El primer año al regreso de Madrid los estudiantes vivíamos en el antiguo, ruinoso y desangelado pabellón mientras se terminaba de construir uno nuevo. El traslado se produjo pronto, pero ello no contribuyó nada a mejorar mi salud a la deriva. Algunas noches, al terminar la cena, le decía confidencialmente a mi compañero más cercano que si por la mañana del día siguiente no aparecía a la hora normal, entrara en mi habitación para cerciorarse de que yo estaba todavía vivo. Muchas noches me retiraba a dormir con la convicción de que podía ser la última. Las cosas fueron a más y un día decidí marchar a Madrid en busca de mejor suerte y la tuve porque me encontré con el Dr. D. Enrique García Ortiz, todo un caballero y cardiólogo cirujano de vanguardia. Ya había operado a un compañero mío en situación crítica y no dudé en dirigirme a él.

Fue un encuentro feliz porque, además de salvar médicamente aquella situación extrema, se convirtió en uno de mis mejores amigos. Durante algún tiempo no cobró nada por las consultas que le hacía. Más tarde, cuando su situación económica vino a menos, sólo cobraba el cincuenta por ciento de la tarifa establecida. Prologó un pequeño libro mío y me in- vitaba con su esposa a cenar para mantener viva nuestra amistad y mutua admiración. En una ocasión me habló abiertamente de la situación crítica en que me encontró el primer día que me recibió en su consulta. De hecho, algunas señoras que esperaban el turno de su visita en la sala de espera me miraban compasivas y comentaban en voz baja: "¡Mira ese joven, qué malito debe estar"!

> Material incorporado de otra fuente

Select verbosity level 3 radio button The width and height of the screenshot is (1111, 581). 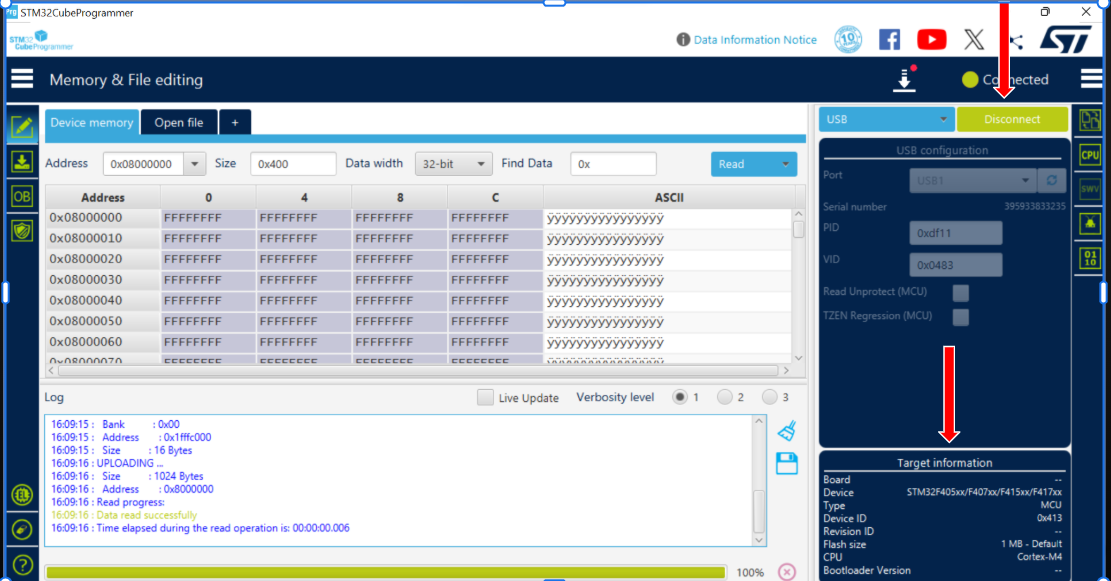(x=769, y=397)
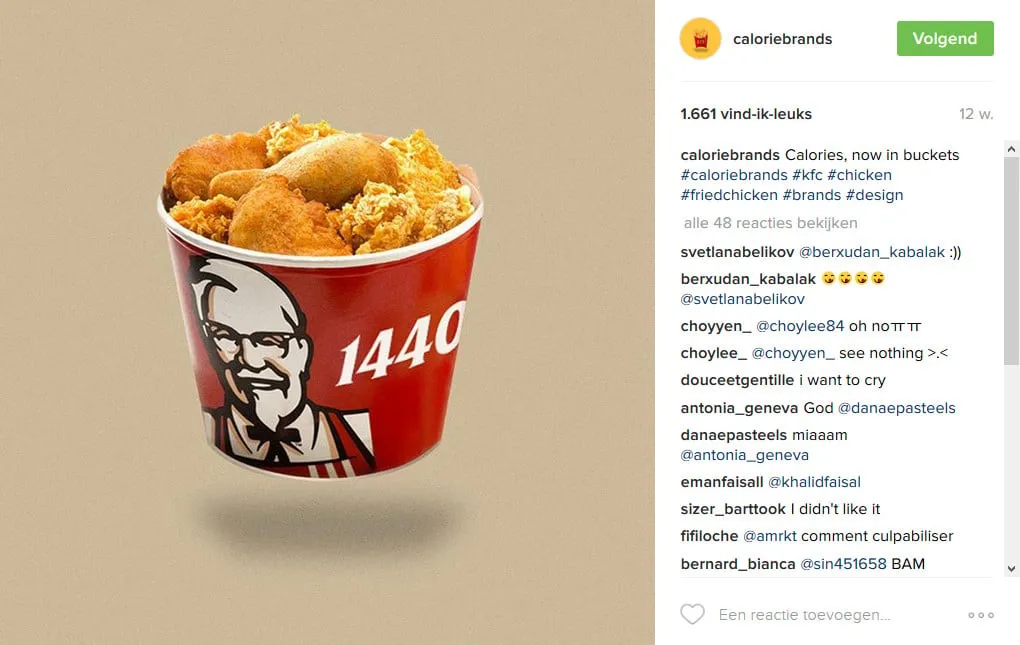Open the #kfc hashtag
Image resolution: width=1020 pixels, height=645 pixels.
click(x=807, y=175)
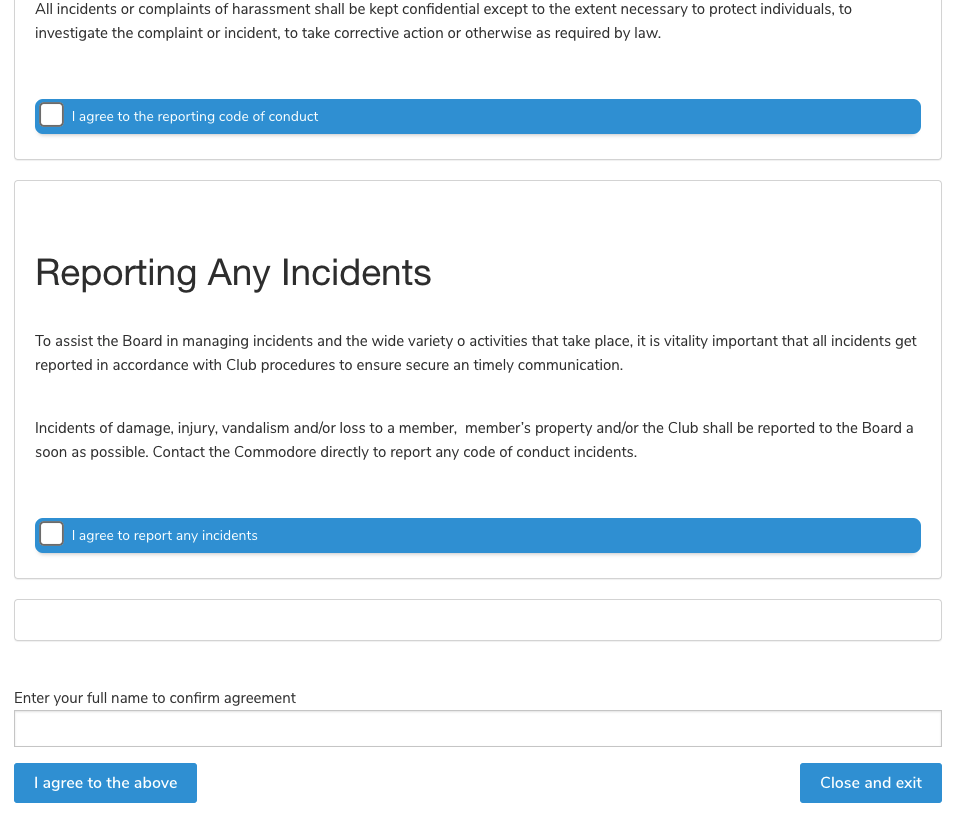Click 'Enter your full name to confirm agreement' label

[155, 698]
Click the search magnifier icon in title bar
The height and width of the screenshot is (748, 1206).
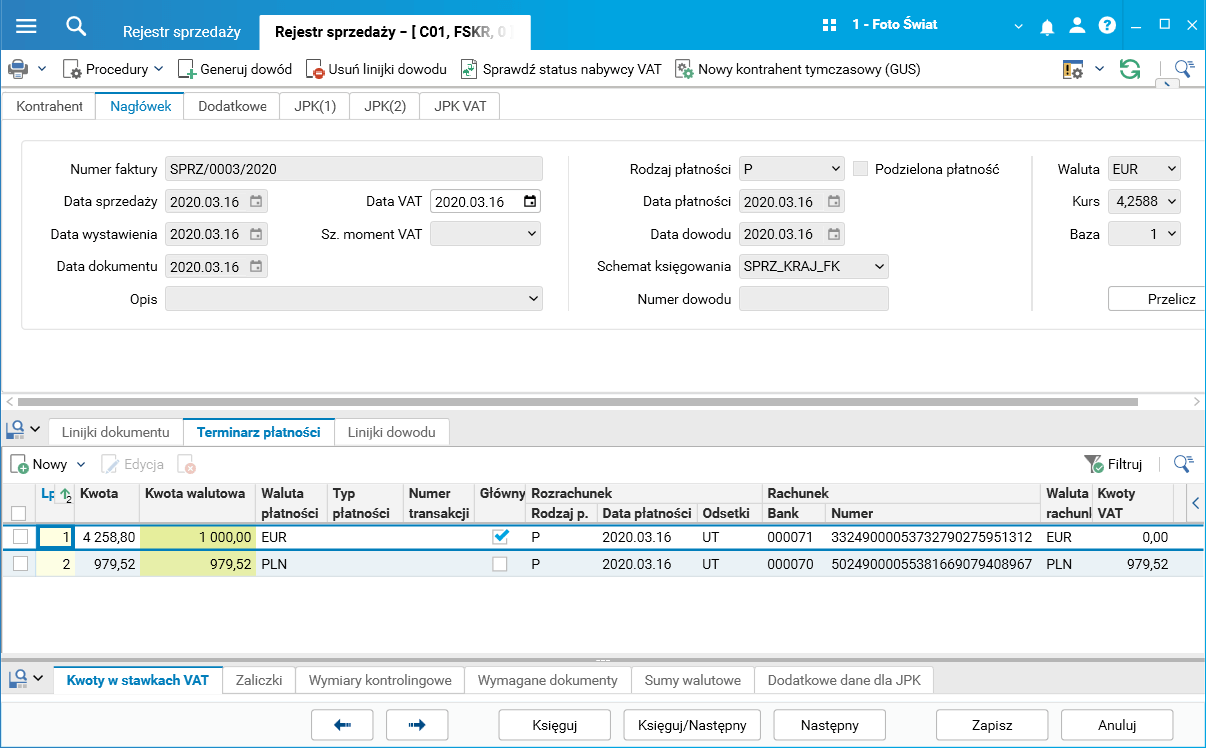(x=76, y=25)
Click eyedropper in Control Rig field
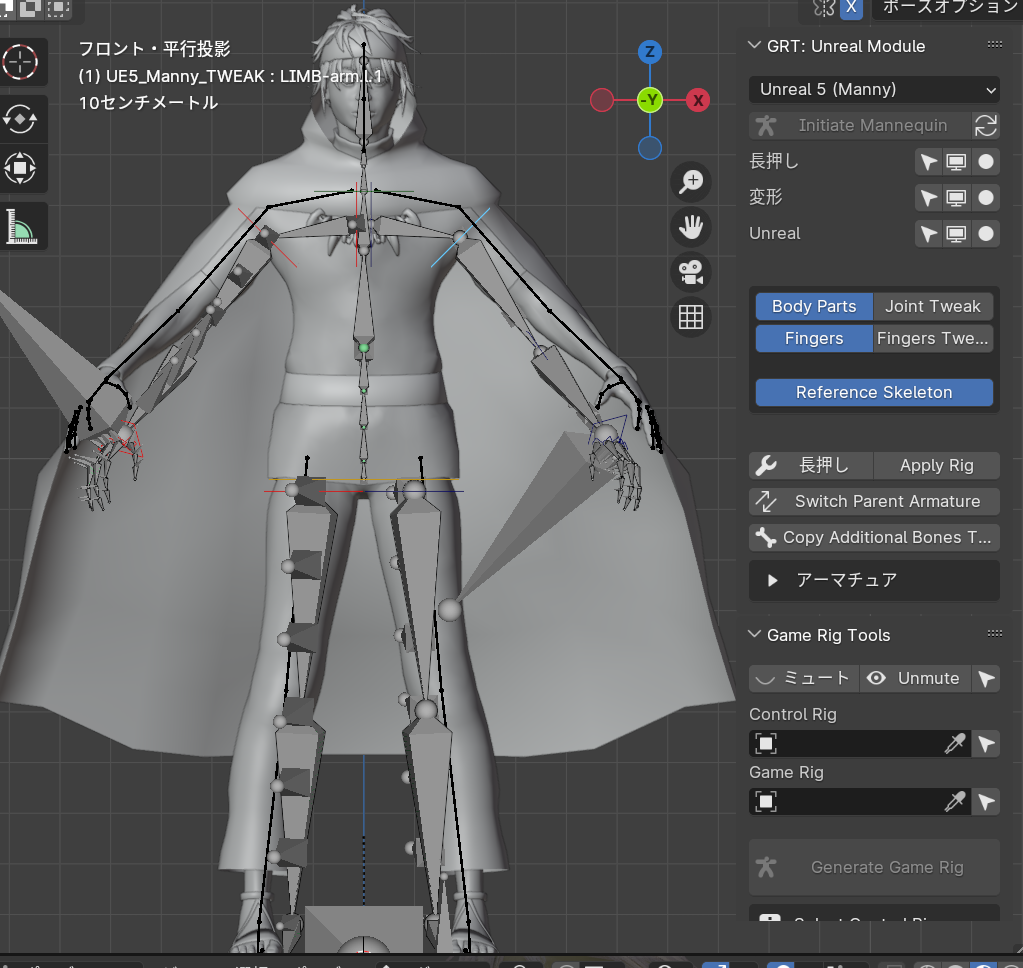 click(x=956, y=744)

Como recuerdo nostálgico de esa época me agrada hacer saber que siempre conservé la afición por la música y el manejo del órgano si bien eran más las ganas que yo tenía de aprender a tocarlo que mis dotes para ello, como se demostró después con el tiempo. Pero esta es otra historia. Lo cierto es que había en la isabelina Iglesia del convento de Santo Tomás un antiquísimo órgano de tubos abandonado. Durante un duro invierno otro estudiante y yo nos dedicamos a repararlo durante los tiempos de descanso sin que nadie lo supiera hasta que un buen día sorprendimos a todos haciéndolo sonar.

Mi compañero daba aire manualmente con el fuelle y yo tocaba. Fue como si un muerto hubiera resucitado para alegría de todos. Pero todo nuestro gozo en un pozo. Durante mi estancia en Valencia restauraron el coro y desguazaron el viejo órgano, el cual, aunque no sonara, era una belleza decorativa en el conjunto arquitectónico isabelino. Cuando vuelvo por allí no puedo evitar que mis ojos queden fijos en el lugar del que fueron arrancados sin compasión aquellos preciosos tubos de los que en tiempos pasados habían salido tan agradables sonidos.

Un buen día de septiembre de 1962 me comunicaron que debía trasladarme al Estudio General de Valencia para continuar allí mis estudios. Después supe que antes de esta decisión por parte de las autoridades religiosas y académicas, se había tomado otra, según la cual debía trasladar- me a la Universidad de Santo Tomás de Roma (Angelicum). De hecho, allí estaba reservada ya mi habitación. La decisión de que fuera a Valencia provenía de España y esta es la que se cumplió.

En todo este asunto tuvieron presente, por una parte, mi vocación intelectual y, por otra, mi estado de salud precario. Por ello mis autoridades en España descartaron París y Roma y me mandaron al Estudio General de Valencia. Una decisión que con el paso del tiempo se consolidó como la mejor de todas ya que por aquellas calendas yo me encontraba condicionado principalmente por la evolución de mi estado de salud.